Sorek attended Bar Ilan University, where she earned a master's degree in the History and Archeology of Israel.

== Career ==
Sorek is one of the founders of the Proud (LGBTQ) Religious Community in Israel.

She has volunteered with various LGBTQ rights organizations in Tel Aviv and, in 2009, founded the Pride Minyan Group for LGBT Israelis after her synagogue's leadership prohibited her from celebrating her marriage in their building. She serves as the chairwoman of Havruta: Religious Gays, an organization founded in 2007 to support gay men in Jewish religious communities and to educate the public about LGBT issues. She also heads the LGBTQ Department of the Ramat Gan municipality.

She is a member of the lesbian rights campaign group Bat Kol.

Sorek visited the United States in conjunction with the LGBTQ organization A Wider Bridge.

In 2012, she was given an award in recognition of her activism.

In 2015, Sorek ran for the Knesset as a member of Yesh Atid.

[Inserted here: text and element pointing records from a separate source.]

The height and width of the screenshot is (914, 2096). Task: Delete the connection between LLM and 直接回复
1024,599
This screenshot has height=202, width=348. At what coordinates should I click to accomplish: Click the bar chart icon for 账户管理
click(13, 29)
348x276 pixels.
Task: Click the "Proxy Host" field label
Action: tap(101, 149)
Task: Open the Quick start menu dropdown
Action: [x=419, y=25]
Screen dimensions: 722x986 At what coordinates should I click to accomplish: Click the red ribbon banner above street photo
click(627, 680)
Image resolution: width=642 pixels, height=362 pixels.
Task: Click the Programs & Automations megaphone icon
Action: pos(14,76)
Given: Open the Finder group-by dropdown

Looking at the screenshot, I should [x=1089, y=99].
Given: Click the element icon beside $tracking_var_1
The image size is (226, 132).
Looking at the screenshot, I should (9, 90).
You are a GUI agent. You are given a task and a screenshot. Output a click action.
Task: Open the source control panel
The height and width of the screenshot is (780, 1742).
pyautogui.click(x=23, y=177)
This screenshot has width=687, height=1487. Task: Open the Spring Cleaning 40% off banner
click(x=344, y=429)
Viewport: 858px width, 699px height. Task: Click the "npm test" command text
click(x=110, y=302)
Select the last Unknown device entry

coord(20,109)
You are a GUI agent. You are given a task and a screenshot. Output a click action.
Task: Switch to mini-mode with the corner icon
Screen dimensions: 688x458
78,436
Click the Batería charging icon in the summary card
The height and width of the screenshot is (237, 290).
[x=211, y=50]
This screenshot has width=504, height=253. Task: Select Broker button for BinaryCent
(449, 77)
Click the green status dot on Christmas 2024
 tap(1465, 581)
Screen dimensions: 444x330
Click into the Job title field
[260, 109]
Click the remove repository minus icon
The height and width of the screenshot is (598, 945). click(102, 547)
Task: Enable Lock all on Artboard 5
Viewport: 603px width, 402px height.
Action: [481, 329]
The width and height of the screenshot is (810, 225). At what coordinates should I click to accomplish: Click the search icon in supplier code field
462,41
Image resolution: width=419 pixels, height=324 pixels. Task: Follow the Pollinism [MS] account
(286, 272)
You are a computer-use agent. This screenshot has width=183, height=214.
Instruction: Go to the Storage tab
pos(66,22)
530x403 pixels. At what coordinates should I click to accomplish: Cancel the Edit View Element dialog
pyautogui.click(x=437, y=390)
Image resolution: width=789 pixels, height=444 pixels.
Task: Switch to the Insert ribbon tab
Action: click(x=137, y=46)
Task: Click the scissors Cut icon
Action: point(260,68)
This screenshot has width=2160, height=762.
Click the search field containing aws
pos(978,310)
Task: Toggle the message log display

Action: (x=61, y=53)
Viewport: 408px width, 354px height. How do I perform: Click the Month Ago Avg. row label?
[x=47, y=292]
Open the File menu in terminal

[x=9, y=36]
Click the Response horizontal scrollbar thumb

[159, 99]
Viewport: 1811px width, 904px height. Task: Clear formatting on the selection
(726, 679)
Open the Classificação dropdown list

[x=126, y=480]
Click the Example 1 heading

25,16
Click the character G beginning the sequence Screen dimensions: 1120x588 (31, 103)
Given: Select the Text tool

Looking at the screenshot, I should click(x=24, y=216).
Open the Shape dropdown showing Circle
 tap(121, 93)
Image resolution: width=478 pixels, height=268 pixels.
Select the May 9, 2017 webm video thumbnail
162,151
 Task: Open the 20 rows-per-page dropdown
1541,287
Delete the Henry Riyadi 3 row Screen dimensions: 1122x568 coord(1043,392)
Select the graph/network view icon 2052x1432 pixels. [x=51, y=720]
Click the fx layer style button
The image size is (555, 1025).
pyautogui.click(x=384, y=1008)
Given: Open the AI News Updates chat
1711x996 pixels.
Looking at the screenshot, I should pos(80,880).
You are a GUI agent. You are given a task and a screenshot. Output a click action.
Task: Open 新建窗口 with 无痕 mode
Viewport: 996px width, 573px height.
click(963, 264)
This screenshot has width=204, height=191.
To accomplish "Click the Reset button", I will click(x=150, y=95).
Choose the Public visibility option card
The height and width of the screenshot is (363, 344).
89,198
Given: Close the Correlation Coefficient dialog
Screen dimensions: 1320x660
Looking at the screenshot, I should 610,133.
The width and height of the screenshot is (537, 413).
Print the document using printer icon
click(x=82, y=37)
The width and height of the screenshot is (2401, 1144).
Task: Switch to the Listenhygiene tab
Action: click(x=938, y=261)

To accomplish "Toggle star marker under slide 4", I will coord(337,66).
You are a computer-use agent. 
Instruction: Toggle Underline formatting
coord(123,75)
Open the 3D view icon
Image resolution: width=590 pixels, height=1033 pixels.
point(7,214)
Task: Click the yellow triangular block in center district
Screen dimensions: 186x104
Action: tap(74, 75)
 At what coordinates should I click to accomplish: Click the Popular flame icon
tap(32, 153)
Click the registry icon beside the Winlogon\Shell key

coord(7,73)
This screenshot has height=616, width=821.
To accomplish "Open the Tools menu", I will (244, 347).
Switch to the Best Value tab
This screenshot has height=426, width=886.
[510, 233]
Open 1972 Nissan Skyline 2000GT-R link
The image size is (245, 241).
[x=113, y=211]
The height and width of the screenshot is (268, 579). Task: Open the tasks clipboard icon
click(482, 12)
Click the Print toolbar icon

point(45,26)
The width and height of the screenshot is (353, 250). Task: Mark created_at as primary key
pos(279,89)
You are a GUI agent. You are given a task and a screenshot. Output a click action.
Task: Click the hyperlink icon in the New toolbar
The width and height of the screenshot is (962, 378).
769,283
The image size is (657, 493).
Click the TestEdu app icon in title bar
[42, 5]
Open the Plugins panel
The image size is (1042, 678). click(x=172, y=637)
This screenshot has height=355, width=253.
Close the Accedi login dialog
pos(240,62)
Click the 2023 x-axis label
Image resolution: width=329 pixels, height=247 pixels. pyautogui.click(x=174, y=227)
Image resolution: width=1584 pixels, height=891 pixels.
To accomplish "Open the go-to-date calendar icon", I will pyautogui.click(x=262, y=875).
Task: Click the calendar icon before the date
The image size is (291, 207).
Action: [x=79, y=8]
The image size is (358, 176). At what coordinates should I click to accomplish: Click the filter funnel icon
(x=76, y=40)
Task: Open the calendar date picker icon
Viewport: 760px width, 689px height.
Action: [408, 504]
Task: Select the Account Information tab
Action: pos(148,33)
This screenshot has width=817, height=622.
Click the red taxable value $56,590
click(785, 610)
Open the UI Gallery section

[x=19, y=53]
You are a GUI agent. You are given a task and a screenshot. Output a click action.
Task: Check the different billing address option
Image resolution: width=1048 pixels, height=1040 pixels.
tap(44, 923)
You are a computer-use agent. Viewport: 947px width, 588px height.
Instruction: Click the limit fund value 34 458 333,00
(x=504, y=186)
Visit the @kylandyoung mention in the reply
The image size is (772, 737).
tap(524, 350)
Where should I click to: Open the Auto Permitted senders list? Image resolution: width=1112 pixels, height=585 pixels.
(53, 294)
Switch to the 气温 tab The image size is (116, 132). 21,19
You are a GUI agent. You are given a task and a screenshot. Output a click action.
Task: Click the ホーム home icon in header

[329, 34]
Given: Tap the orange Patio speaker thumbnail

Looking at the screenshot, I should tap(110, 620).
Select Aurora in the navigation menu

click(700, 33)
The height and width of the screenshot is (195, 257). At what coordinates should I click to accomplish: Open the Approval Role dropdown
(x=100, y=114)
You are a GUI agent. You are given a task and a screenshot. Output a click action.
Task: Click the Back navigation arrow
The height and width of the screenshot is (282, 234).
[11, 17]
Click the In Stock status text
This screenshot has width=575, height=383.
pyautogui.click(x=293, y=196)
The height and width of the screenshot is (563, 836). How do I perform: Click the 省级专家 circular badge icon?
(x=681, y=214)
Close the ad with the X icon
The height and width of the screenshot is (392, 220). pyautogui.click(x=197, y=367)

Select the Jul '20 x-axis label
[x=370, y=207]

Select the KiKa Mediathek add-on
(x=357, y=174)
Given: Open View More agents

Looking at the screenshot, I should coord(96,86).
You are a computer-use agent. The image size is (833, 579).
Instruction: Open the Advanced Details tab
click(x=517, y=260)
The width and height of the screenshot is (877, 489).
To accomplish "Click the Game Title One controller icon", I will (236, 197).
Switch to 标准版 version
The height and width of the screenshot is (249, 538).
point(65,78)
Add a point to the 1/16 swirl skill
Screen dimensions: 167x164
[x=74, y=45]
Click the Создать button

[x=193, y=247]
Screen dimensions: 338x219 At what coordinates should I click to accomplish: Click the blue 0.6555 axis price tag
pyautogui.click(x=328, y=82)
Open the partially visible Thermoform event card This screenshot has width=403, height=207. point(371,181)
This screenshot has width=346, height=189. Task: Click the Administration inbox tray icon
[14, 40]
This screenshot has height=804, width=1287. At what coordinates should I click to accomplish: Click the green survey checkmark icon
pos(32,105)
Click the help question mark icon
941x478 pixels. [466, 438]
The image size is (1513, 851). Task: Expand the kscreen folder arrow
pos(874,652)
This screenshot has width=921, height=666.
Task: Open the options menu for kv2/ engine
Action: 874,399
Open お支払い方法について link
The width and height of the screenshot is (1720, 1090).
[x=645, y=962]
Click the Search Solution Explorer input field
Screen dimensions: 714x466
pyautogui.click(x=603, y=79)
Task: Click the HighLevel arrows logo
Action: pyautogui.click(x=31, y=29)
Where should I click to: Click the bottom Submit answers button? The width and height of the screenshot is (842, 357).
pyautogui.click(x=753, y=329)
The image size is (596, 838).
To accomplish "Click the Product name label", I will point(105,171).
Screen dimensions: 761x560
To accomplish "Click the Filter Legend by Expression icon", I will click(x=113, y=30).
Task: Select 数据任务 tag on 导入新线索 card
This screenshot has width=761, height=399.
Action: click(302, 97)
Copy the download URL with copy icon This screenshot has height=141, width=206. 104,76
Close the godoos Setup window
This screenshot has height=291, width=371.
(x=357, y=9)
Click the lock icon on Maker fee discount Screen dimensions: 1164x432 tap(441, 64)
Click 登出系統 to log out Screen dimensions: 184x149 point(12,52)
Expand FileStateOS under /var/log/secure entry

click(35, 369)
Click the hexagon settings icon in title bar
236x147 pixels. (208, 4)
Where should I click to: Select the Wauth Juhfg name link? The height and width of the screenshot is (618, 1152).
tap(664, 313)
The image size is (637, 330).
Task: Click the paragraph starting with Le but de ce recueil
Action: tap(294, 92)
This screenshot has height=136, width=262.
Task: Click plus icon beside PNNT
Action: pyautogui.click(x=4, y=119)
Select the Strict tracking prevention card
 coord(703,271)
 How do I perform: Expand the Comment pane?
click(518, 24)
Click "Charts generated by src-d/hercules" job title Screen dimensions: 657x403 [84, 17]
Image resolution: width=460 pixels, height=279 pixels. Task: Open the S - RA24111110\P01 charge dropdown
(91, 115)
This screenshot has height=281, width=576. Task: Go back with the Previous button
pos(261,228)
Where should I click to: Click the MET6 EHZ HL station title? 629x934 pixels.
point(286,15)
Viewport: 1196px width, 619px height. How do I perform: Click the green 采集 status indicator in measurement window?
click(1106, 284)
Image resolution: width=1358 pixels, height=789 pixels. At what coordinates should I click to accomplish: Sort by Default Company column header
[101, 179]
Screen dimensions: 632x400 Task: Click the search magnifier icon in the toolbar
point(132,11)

Sorek was a member of the 2018 Gvanim cohort. Gvanim is a program run by the Jewish Federation which "works to strengthen Israel’s democracy by creating a cadre of leaders to spread the message of Jewish pluralism to ever-widening circles of Israelis".

== Personal life ==
Sorek is a lesbian. She first became aware of her attraction to women while studying in girls-only schools, but chalked it up to a phase brought on by the single-sex environment. She married a man at age 20, with whom she had two children. She came out as a lesbian at age 29, and divorced her husband in 2006, when she was 31.

Sorek married her wife, Limor Keren, in a civil ceremony in 2009. The couple and Sorek's two children live in Tel Aviv, where they attend a liberal Orthodox synagogue. She is an Orthodox Jew.

Sorek visited Morocco for the first time in 2017.